Teleseminars can be free or have a cost associated with participation for the students. The cost will vary depending on the content being discussed and the organization hosting the call. Despite the participation fee, the advantage for students is this medium does not require the hassle and expense of traveling to a live seminar. Participants can join the teleconference from home or anywhere there is a telephone connection.

After paying the fee, participants will receive a phone number and passcode for the call. If there is no charge for the teleseminar, the phone number and passcode may be distributed via email or may be available on the company's website.

=== Style ===
Teleseminars are primarily of three types, interview style, lecture style, and interactive style.
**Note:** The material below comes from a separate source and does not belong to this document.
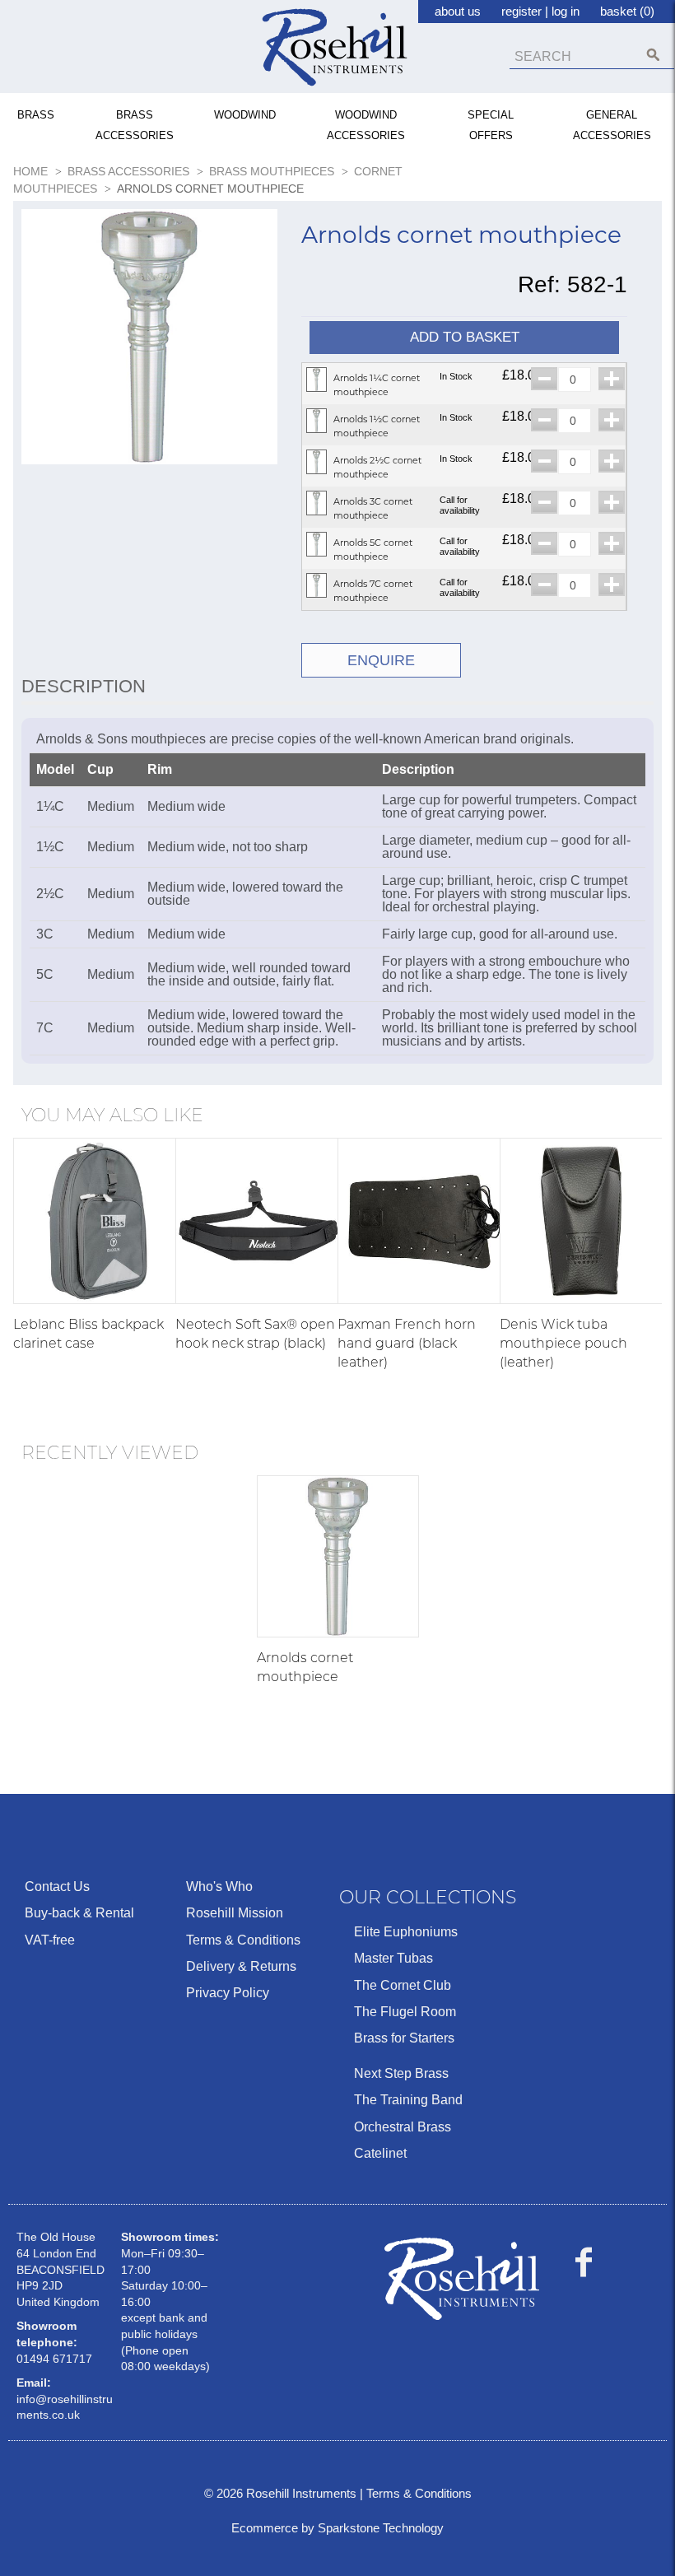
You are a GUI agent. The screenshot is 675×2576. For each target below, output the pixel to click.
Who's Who (219, 1887)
The usage of teleseminar depends upon the agenda of information to be shared.

=== Telesummit ===
Hosts may conduct many teleseminars on a specific topic over a period of a few days or weeks in a format that's come to be known as a "telesummit". A Telesummit is a series of teleseminars held over the course of multiple days with multiple experts talking about a specific topic, generally in an interview format. The term was first coined in 2005 by Milana Leshinsky, who conducted the first telesummit, Coaching Tele-Summit 2005, modeled after a live conference and included training sessions, small group discussions, and live online chat.

Today, telesummits have evolved into virtual summits, which incorporate online live streaming video, pre-recorded video sessions, webinars, and social media to engage and interact with the audience. A common form of telesummit allows participants to listen in for free, but pay for recordings and/or transcripts of the calls.